To the editor:
We appreciate the recent article on salt (sodium chloride) impacting our lakes in Douglas County and the efforts of the County Highway Department to use road salt smarter ("Easy on the salt," Feb. 23 issue). We apologize for the misleading numbers we supplied for the article. In Douglas County, road salt is actually 70 to 80 percent of the salt affecting our waters.
Certainly salt from natural, industrial, and residential sources also has an effect on our community's water quality. ALASD estimates 80 percent of the salt flowing through the treatment plant into Lake Winona comes from softener salt discharge. Road salt runs directly into our lakes not through the treatment plant.
The salt applied by MnDOT, cities, townships, commercial and residential users affects water quality countywide. By using salt smarter, the highway department has kept salt use basically unchanged over the past 10 years even as the area of road has steadily increased. Every community member needs to follow the lead of the highway department in actively protecting our lakes.
Salt pollution continues to be a potential problem in our county.

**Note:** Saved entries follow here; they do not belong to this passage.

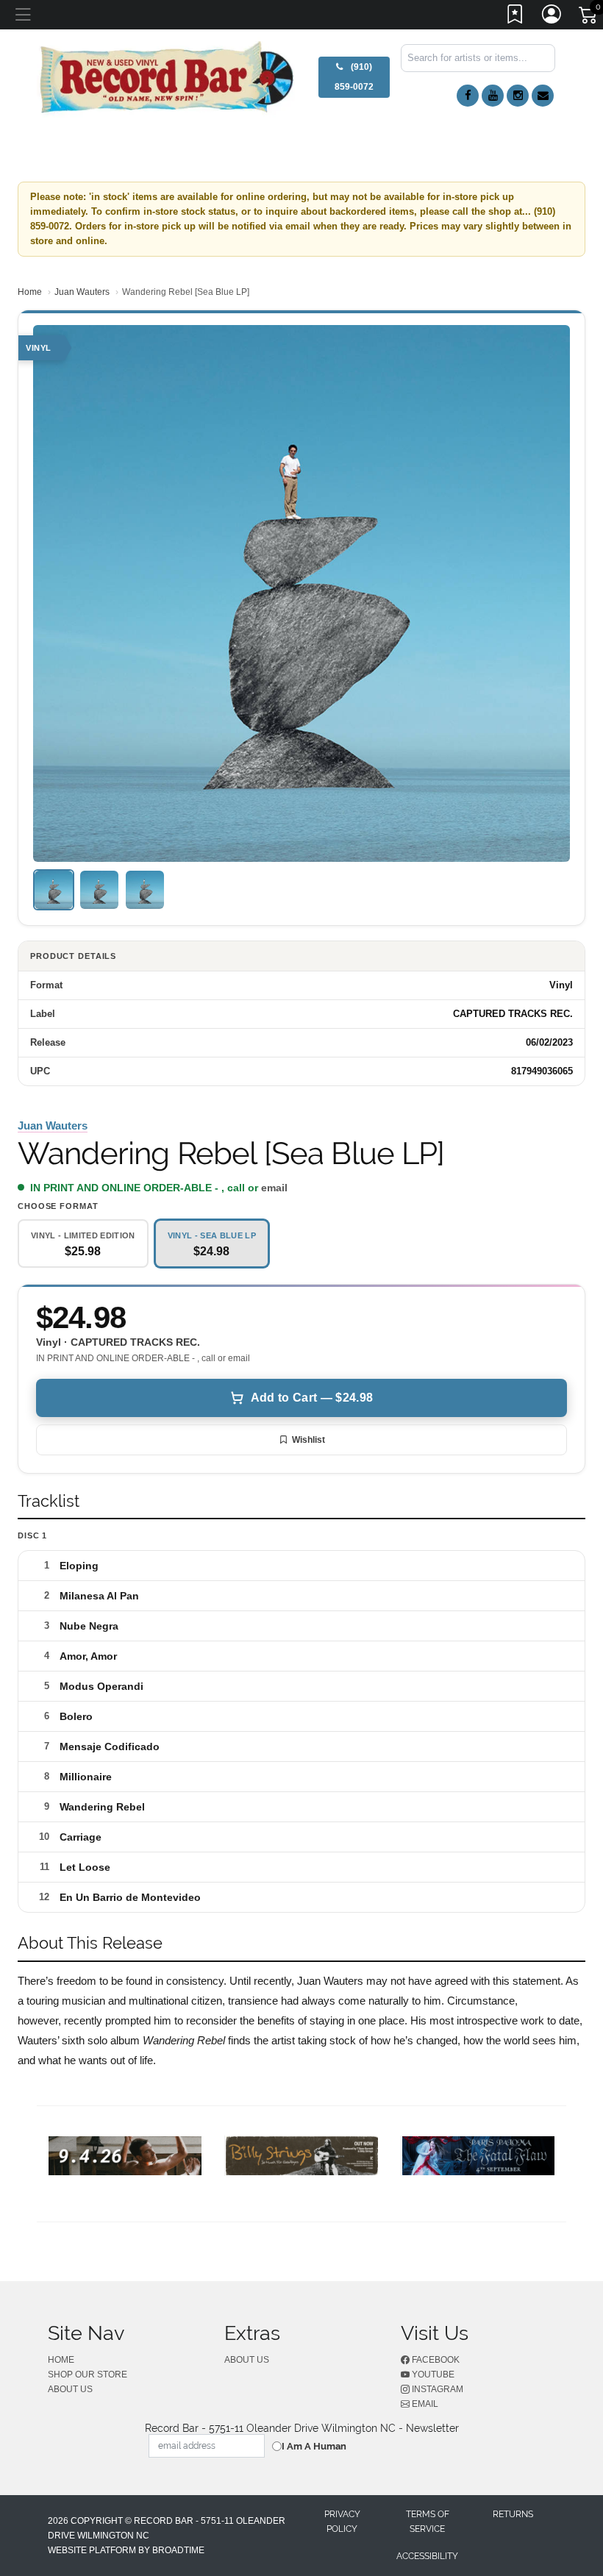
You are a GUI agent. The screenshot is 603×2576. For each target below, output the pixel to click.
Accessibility (427, 2556)
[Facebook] (467, 95)
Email (424, 2404)
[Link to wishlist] (515, 17)
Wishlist (308, 1440)
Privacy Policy (342, 2521)
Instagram (436, 2389)
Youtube (432, 2374)
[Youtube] (492, 95)
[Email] (542, 95)
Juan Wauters (82, 292)
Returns (513, 2514)
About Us (70, 2389)
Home (30, 292)
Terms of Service (427, 2521)
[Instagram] (517, 95)
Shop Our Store (87, 2374)
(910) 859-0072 (354, 77)
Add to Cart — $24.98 (312, 1397)
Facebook (435, 2360)
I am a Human (314, 2446)
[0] (589, 17)
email (274, 1188)
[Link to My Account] (552, 17)
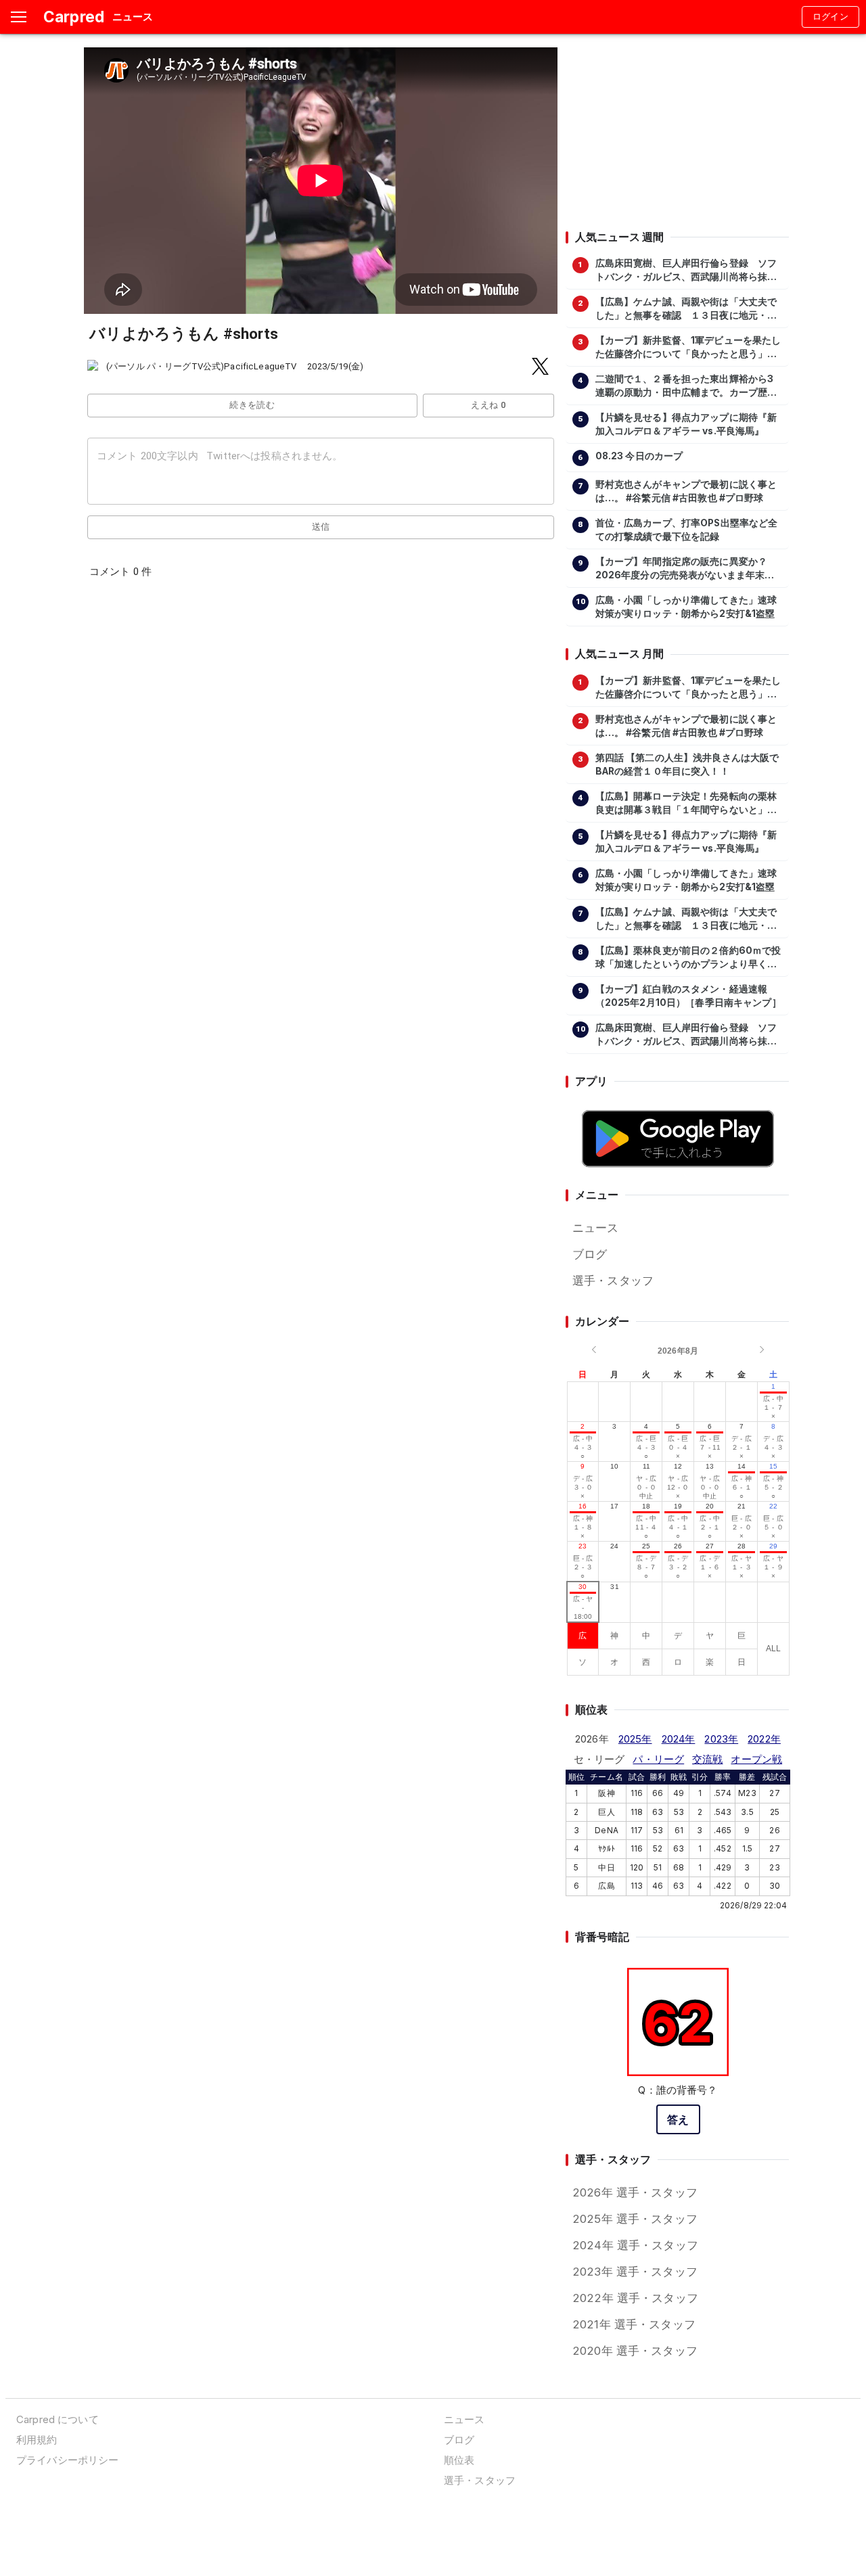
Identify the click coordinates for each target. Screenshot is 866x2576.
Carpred (73, 16)
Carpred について (57, 2419)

We must continue our efforts to reduce salt as well as phosphorus and other pollutants if we are to preserve water quality for the future. The MPCA and the Minnesota DNR have ranked many lakes in Douglas County at highest risk for significant decline in water quality. These challenges facing our community's water resources are some of the most urgent and critical in Minnesota. If our community can find a path forward that protects our lakes from increasing runoff, we can serve as a model for preserving all of Minnesota's water resources.